Like most Lisps, Emacs Lisp requires :term:`garbage
collection`. GNU Emacs has a simple :term:`mark-sweep`
collector. It has been speculated that the
non-:term:`incremental <incremental garbage collection>`
nature of the Emacs collector, combined with the fact that,
prior to version 19.31 (May 1996), it printed a message
whenever it collected, gave garbage collection a bad name in
programming circles.
Erik Naggum reported at the time:
I have run some tests at the U of Oslo with about 100
users who generally agreed that Emacs had become faster in
the latest Emacs pretest. All I had done was to remove the
"Garbage collecting" message which people perceive as
slowing Emacs down and tell them that it had been sped up.
It is, somehow, permissible for a program to take a lot of
time doing any other task than administrative duties like
garbage collection.

**Data entries:**
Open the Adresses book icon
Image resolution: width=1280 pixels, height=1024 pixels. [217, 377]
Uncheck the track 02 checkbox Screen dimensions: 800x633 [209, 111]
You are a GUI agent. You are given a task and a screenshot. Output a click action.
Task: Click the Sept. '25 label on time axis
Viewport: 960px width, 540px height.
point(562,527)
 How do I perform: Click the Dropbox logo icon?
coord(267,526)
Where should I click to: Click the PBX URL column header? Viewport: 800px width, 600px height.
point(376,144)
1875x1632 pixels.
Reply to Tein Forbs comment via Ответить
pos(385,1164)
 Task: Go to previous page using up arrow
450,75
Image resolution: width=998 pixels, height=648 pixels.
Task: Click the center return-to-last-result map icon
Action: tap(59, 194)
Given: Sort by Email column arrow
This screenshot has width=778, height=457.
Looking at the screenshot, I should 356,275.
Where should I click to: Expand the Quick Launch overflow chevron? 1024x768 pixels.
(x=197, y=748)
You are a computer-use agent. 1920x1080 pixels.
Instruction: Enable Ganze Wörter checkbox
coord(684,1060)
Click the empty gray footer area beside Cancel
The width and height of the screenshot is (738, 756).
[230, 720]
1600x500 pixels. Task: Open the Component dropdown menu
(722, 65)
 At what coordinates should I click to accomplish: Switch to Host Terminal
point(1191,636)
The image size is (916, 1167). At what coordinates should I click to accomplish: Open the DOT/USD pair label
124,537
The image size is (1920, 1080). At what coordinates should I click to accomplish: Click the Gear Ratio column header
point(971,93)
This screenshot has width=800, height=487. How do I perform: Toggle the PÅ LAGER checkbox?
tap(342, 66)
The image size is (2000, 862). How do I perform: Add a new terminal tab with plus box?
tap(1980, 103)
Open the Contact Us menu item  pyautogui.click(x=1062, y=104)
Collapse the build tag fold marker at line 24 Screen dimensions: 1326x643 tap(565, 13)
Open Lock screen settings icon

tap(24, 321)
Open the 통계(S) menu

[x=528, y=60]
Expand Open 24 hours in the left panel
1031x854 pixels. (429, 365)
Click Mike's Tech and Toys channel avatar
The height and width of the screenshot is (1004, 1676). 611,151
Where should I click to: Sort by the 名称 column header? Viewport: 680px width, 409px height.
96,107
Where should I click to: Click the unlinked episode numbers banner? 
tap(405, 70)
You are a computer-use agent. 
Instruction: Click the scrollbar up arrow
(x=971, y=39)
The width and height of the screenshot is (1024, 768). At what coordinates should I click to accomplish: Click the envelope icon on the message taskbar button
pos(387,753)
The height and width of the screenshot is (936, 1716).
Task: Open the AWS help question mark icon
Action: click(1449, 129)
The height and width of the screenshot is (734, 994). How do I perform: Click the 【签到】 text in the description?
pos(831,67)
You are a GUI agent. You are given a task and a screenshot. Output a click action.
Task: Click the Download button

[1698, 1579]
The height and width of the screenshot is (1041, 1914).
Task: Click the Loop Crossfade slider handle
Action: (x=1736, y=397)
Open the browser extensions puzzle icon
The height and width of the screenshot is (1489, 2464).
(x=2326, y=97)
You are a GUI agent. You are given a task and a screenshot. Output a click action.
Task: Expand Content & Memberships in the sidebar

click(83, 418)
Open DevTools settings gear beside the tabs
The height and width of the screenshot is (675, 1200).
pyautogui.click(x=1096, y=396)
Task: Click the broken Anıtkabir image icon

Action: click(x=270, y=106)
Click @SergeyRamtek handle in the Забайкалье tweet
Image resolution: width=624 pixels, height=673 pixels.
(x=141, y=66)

**Written task:** Write what comes next in the passage on the Emacs garbage collector, picking up after its final sentence.

**Response:**
Emacs was originally written in Teco, not in Lisp, but it
still had a garbage collector, though this was heuristic and
conservative in nature. Teco-based Emacs was capable of
running for weeks at a time in a 256 kB :term:`address space`.
.. link::
`GNU Emacs Lisp Reference Manual <http://www.gnu.org/software/emacs/manual/elisp.html>`_,
`Entry on Garbage Collection <http://www.gnu.org/software/emacs/manual/html_node/elisp/Garbage-Collection.html>`_.
Fortran
Fortran, created in 1957, was one of the first languages
qualifying as a high-level language. It is popular among
scientists and has substantial support in the form of
numerical libraries.
Early versions of Fortran required the size of arrays to be
known at compilation time, and the earliest Fortran compilers
accordingly used only :term:`static allocation` (however, the
1966 standard gave compiler writers freedom to use other
allocation mechanisms).
The Fortran 90 standard added recursion and automatic arrays
with :term:`stack allocation` semantics (though many compilers
in fact allocate them on the :term:`heap`). It also added
:term:`dynamic allocation` using ``ALLOCATE`` with manual
deallocation using ``DEALLOCATE``. Fortran 95 made it explicit
that allocated arrays have :term:`dynamic extent` and are
automatically deallocated when they go out of scope.
.. link::
`Fortran standardization <http://www.j3-fortran.org/>`_.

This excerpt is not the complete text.